WORK ORDER: Scan the records below for the line with "Screen dimensions: 1183x583" and the line with "Given: Click the Undo icon". Repeat those two lines and every line between them exactly, and nothing else.

[[ DATA SECTION, beginning ]]

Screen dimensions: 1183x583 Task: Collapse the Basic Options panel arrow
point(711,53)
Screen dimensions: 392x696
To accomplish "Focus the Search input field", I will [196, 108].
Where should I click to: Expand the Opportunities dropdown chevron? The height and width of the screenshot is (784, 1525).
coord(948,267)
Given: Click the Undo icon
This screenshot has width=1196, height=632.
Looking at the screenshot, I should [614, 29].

[[ DATA SECTION, end ]]
[[ DATA SECTION, beginning ]]

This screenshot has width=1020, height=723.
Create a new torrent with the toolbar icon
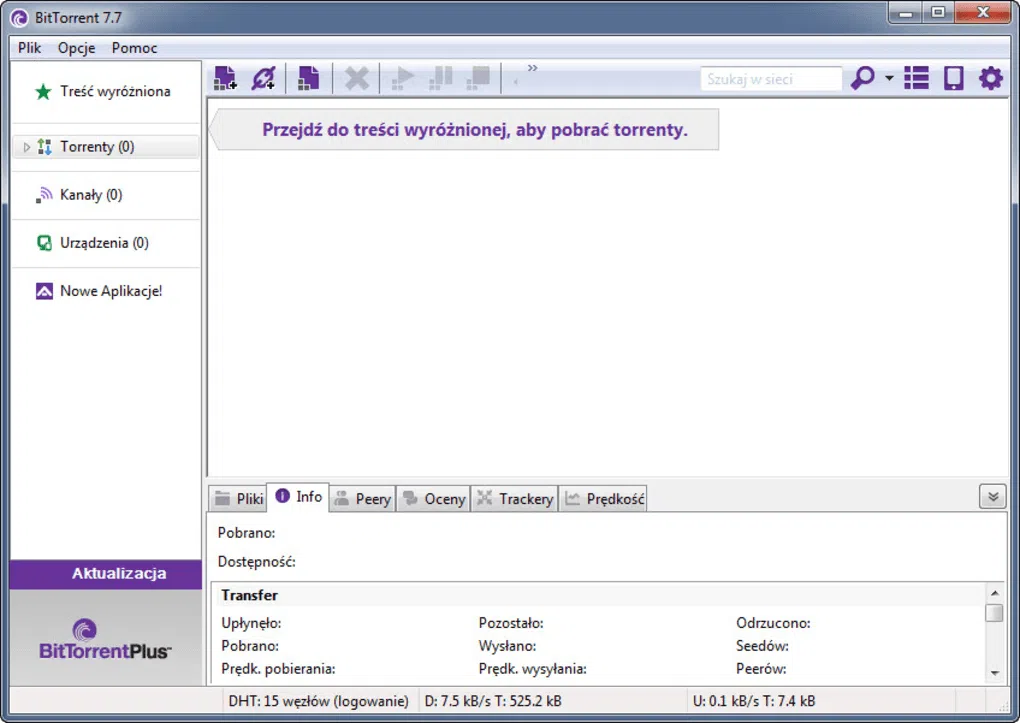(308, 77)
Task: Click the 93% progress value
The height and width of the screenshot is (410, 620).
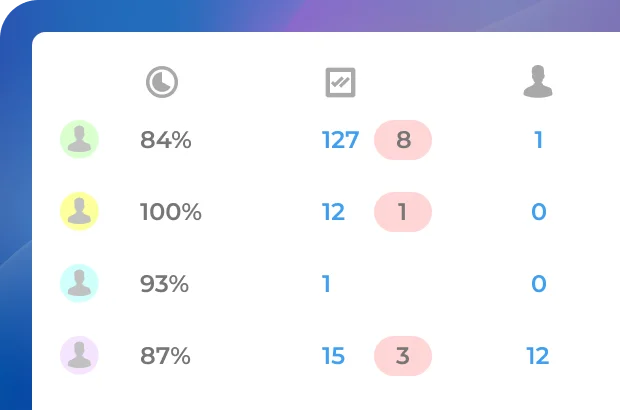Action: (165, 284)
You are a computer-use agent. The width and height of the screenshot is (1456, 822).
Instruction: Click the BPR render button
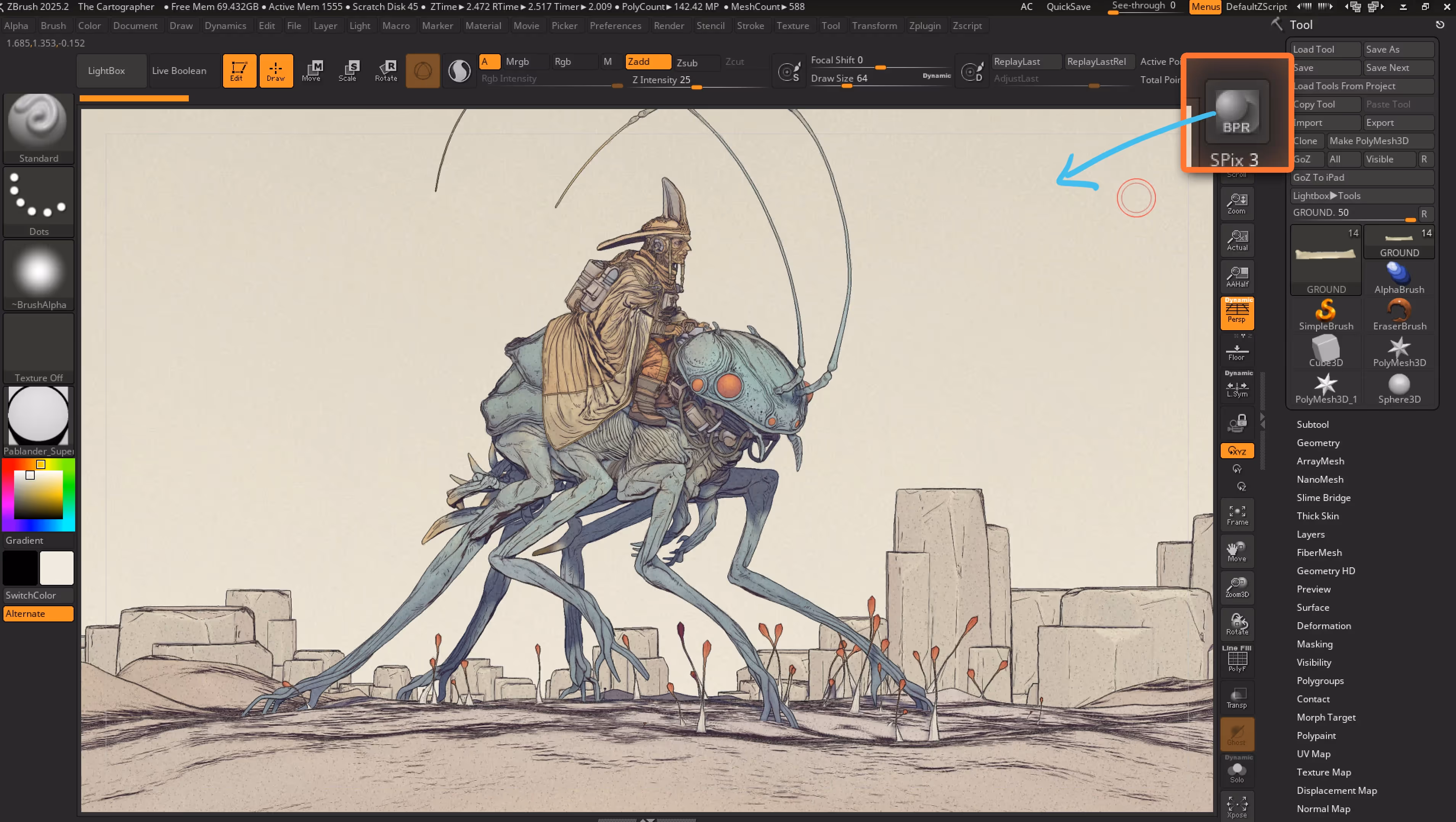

[[ DATA SECTION, end ]]
[[ DATA SECTION, beginning ]]

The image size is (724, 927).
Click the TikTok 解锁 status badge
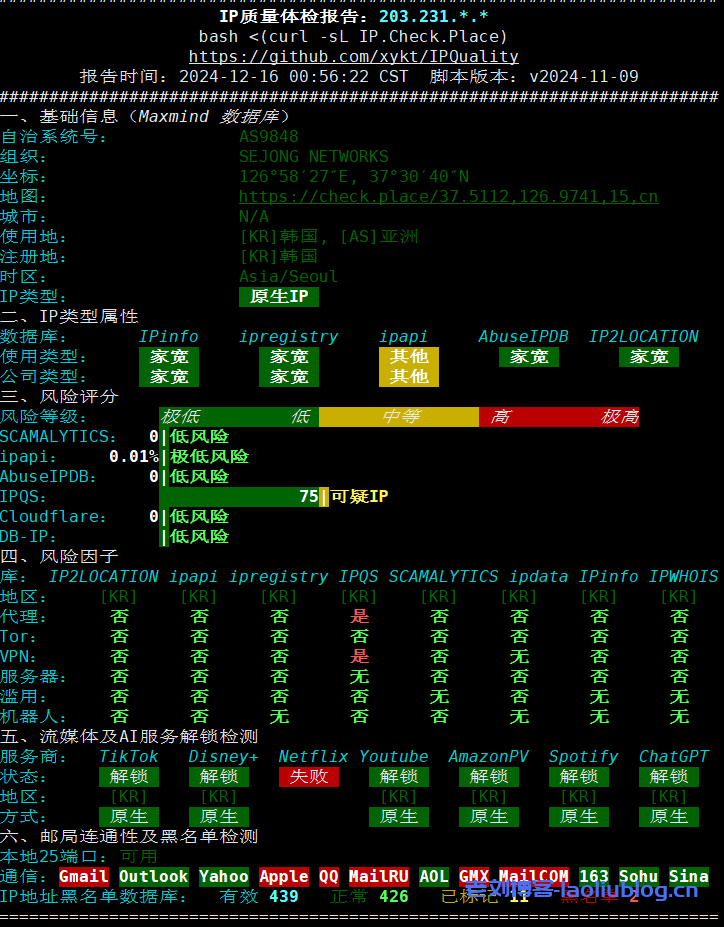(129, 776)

[[ DATA SECTION, end ]]

ANSWER TO THIS TASK:
Screen dimensions: 1183x583 Task: Collapse the Basic Options panel arrow
point(711,53)
Screen dimensions: 392x696
To accomplish "Focus the Search input field", I will [196, 108].
Where should I click to: Expand the Opportunities dropdown chevron? The height and width of the screenshot is (784, 1525).
coord(948,267)
Given: Click the Undo icon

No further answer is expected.